On TV And Video” is a column exploring opportunities and challenges in advanced TV and video. 

Today’s column is written by Paul Alfieri, chief marketing officer at Cadent.

Addressable TV advertising is gaining momentum, with total annual spend projected to exceed $3 billion, according to eMarketer. But like any emerging medium, the noise and hype can drown out the signal.

Before brands dedicate budget to addressable TV advertising this year, they should know which audiences they’re engaging, the types of insights they’d like to derive and the KPIs they want to drive.

In other words, brands must have a grasp on what their addressable TV media spend should accomplish as part of their overall marketing mix.

Are they engaging a national audience? 

Building brand awareness requires the largest scale possible. TV is the premier reach medium, and its sight, sound, motion and attentive audience are all important factors to building that relationship. TV ads command twice the active viewing of YouTube and 15 times the active viewing of Facebook, according to research from WARC. So naturally, marketers will benefit from drawing on the biggest pool of possibilities, even when targeting a specific segment. 

Some TV providers claim access to a national audience, but what they may mean is “national” within their owned footprint. That’s because they likely don’t have subscribers in every  designated market area in the United States. Even within their subscriber base, they may not have upgraded the set-top boxes of every subscriber to enable targeting at the household level.

At CES, many wireless providers, cable operators and over-the-top providers discussed next-generation upgrades to the home, but those rollouts will take years to cover a true national audience.

So while a brand may believe its potential total reach is the full 75 million US addressable households, in reality, the starting point is likely much smaller. When they begin segmenting audiences on top of that smaller pool, their addressable campaign might only ultimately reach a small percentage of targets.

As such, it’s important to investigate the math behind their plan’s audiences. Without this critical examination before their campaign runs, their results might be disappointing.

What are they learning?

 We are in an era where demographic insights are no longer acceptable as sum-total campaign results. Marketing organizations are shifting to analytics-driven planning, increasing business impact by constantly improving and learning through attribution and modeling.

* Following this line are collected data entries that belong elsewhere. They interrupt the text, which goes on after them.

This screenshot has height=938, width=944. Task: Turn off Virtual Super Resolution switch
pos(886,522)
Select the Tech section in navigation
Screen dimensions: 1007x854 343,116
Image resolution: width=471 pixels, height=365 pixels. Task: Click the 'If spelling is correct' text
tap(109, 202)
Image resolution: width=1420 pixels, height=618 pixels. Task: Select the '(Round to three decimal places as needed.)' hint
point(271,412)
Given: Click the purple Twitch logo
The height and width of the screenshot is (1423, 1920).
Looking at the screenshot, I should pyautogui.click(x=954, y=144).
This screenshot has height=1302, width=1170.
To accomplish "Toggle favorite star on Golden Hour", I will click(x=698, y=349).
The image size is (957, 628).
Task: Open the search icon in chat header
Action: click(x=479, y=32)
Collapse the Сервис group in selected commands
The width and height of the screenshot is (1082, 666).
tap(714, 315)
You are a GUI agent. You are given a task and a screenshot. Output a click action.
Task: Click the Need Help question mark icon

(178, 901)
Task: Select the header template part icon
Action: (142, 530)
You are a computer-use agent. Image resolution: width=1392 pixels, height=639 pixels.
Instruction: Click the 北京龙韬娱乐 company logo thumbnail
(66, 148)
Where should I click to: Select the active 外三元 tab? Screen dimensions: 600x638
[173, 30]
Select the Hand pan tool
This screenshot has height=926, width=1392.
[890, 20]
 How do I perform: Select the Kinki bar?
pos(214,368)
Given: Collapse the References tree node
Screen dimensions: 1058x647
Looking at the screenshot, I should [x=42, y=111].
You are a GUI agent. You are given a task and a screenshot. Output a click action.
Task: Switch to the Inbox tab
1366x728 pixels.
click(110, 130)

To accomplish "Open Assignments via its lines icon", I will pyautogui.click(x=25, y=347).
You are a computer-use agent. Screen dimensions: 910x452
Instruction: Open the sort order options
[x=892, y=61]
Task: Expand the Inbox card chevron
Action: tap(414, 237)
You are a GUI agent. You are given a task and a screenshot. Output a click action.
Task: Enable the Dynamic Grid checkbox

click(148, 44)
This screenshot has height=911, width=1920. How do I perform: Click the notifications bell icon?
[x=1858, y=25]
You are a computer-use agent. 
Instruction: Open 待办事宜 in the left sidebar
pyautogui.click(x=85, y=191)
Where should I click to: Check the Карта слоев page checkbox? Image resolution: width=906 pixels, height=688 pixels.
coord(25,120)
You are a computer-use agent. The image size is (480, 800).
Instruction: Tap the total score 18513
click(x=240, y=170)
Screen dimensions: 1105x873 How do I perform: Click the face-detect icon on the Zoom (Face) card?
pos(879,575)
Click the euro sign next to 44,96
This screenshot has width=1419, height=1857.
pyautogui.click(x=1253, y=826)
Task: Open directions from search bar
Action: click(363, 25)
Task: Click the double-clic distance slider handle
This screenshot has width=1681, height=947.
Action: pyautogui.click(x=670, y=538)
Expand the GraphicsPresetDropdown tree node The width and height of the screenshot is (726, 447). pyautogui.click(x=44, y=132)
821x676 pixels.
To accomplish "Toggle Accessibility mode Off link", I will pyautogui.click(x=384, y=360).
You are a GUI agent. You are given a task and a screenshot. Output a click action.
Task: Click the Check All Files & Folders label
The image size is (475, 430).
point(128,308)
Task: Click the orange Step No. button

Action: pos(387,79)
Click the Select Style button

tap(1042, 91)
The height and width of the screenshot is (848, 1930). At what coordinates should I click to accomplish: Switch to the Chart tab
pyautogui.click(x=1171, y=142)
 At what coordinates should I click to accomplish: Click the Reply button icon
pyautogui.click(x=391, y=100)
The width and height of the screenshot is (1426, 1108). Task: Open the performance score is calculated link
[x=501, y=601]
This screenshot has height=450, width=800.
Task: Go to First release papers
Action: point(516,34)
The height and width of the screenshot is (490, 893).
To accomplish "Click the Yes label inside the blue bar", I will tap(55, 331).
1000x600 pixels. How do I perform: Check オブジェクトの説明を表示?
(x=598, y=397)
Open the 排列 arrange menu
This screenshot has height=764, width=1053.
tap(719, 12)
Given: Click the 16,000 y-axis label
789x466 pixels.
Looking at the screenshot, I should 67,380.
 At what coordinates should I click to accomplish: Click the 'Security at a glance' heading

Data-driven TV is an important part of this picture; campaigns today can leverage valuable data sets to provide in-flight feedback and detailed post-campaign observations about the changing habits of a brand’s target audience. Addressability in TV takes this even further; through a test vs. control methodology, advertisers can learn what messaging works and doesn’t work for specific segments or products.

Addressable can also help marketers better understand particular audience segments. For instance, a brand may learn through an addressable TV campaign that young single people may be optimal targets for driving incremental sales of its products or that targeting rural or suburban households can be more successful than urban households.

Insights like these should influence not just other TV buys, but also the larger digital media mix and marketing strategy. It’s time to start thinking of TV as a part of overall media spend and not a siloed awareness channel that can’t connect to real business impact.

While planning for addressable, brands should think about the types of insights they want to glean, such as the optimal frequency for a conversion or the incremental impact on sales lift.

What business are they driving?

Vibrant TV creative should be the center of any closed-loop brand-building campaign. But most importantly, marketers can now measure the return on advertising spend against specific business KPIs such as direct sales, shopping cart growth, awareness vs. the competition, share shift or foot traffic.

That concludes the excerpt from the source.